▸ Trabajo por hacer:
[1] Según el texto sobre la muerte de René Robert, ¿qué habría bastado para ayudarlo?
[2] Escribe una continuación del texto sobre la muerte de René Robert que arranque después de su última oración.

La noticia abruma porque se trataba de alguien que “no debía morir así”, lo que nos obliga a pensar como estereotipamos la muerte de un indigente. Conmueve porque se trató de la persona equivocada y, de mediar la intervención ciudadana, estaría viva. Morir en la calle sin que nadie se de cuenta, no está bien, seas de la clase social que seas. La idea insensible instalada de que si eres famoso, tienes derecho a la indignación pública y si eres anónima, no, ha funcionado con esta noticia. Que una persona pase frío y duerma en la calle, no es normal. Tampoco lo es el no ayudar ni preguntar si el prójimo necesita algo. Hemos normalizado la desensibilización de escenas y escenarios. La indolencia privilegia la distracción, que genera miedo o pasividad hacia el desconocido.


El espíritu caníbal no puede ganar terreno a la razón y al humanismo. La tendencia que hemos hecho carne de que nuestro problema es superior al de nuestro vecino nos ha blindado de una incapacidad de cultivar cualidades sociales solidarias o de convivencia. En el caso de René Robert hubiera bastado con que un transeúnte de los tantos que observaron un “indigente” tirado en la acera desde la nueve de la noche hubiera usado su teléfono para llamar a emergencias. Ni hablar de intentar involucrarse en la “molesta” pregunta de “¿está usted bien?”. Siglos de civilización parecen retrotraerse a las fiestas populares de sacrificios, escarnios y ejecuciones públicas.

▸ Material proporcionado:
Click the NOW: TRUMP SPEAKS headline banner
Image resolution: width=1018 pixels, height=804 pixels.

==

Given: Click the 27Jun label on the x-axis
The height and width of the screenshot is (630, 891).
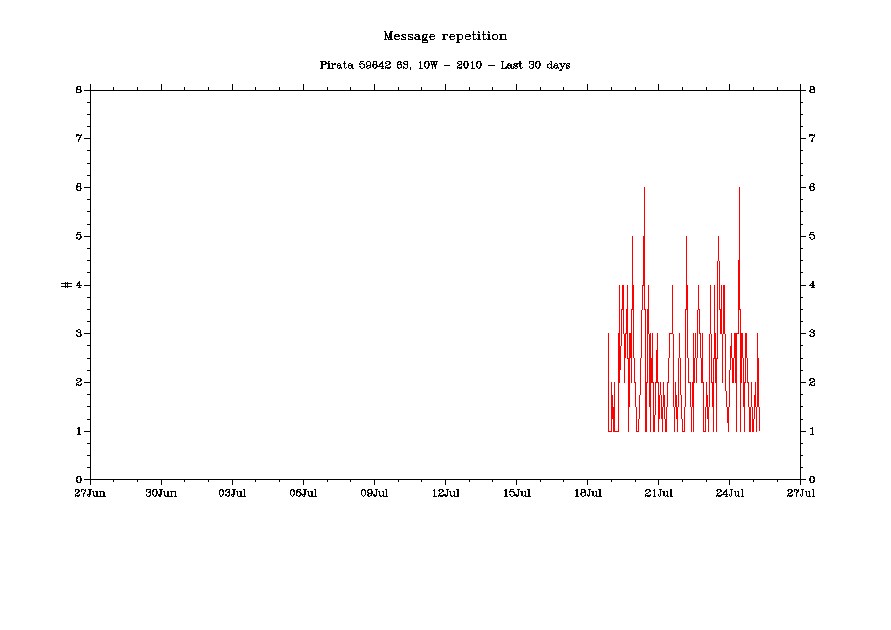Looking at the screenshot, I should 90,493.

==

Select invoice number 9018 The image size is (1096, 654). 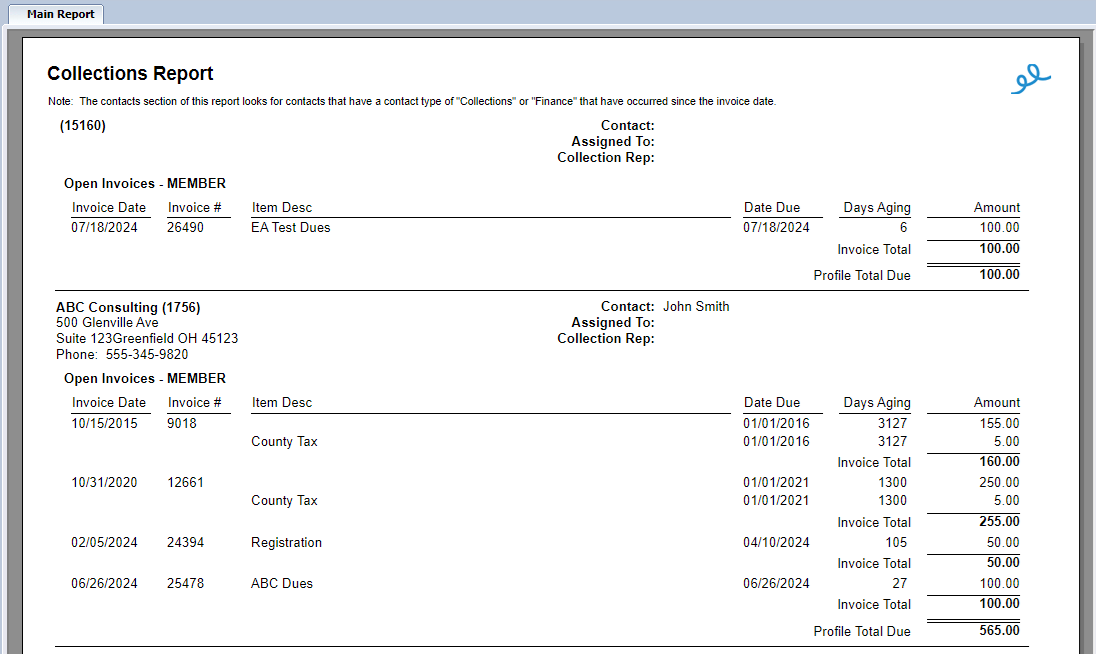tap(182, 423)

▸ Resultados por tarea:
[1] Que alguno de los transeúntes que lo vieron tirado en la acera hubiera usado su teléfono para llamar a emergencias.

[2]
Casa tomada” es un cuento de Julio Cortázar, publicado en el año 1946. De los más leídos y analizados del escritor argentino, tiene diversas interpretaciones. Una nueva apreciación actualizada nos permitiría suponer que no es que no nos preocupen los grandes conflictos sociales vigentes; es que vivimos distraídos y cada día nos responsabilizamos menos y nuestro mundo interior, alberga menos metros cuadrados de conciencia...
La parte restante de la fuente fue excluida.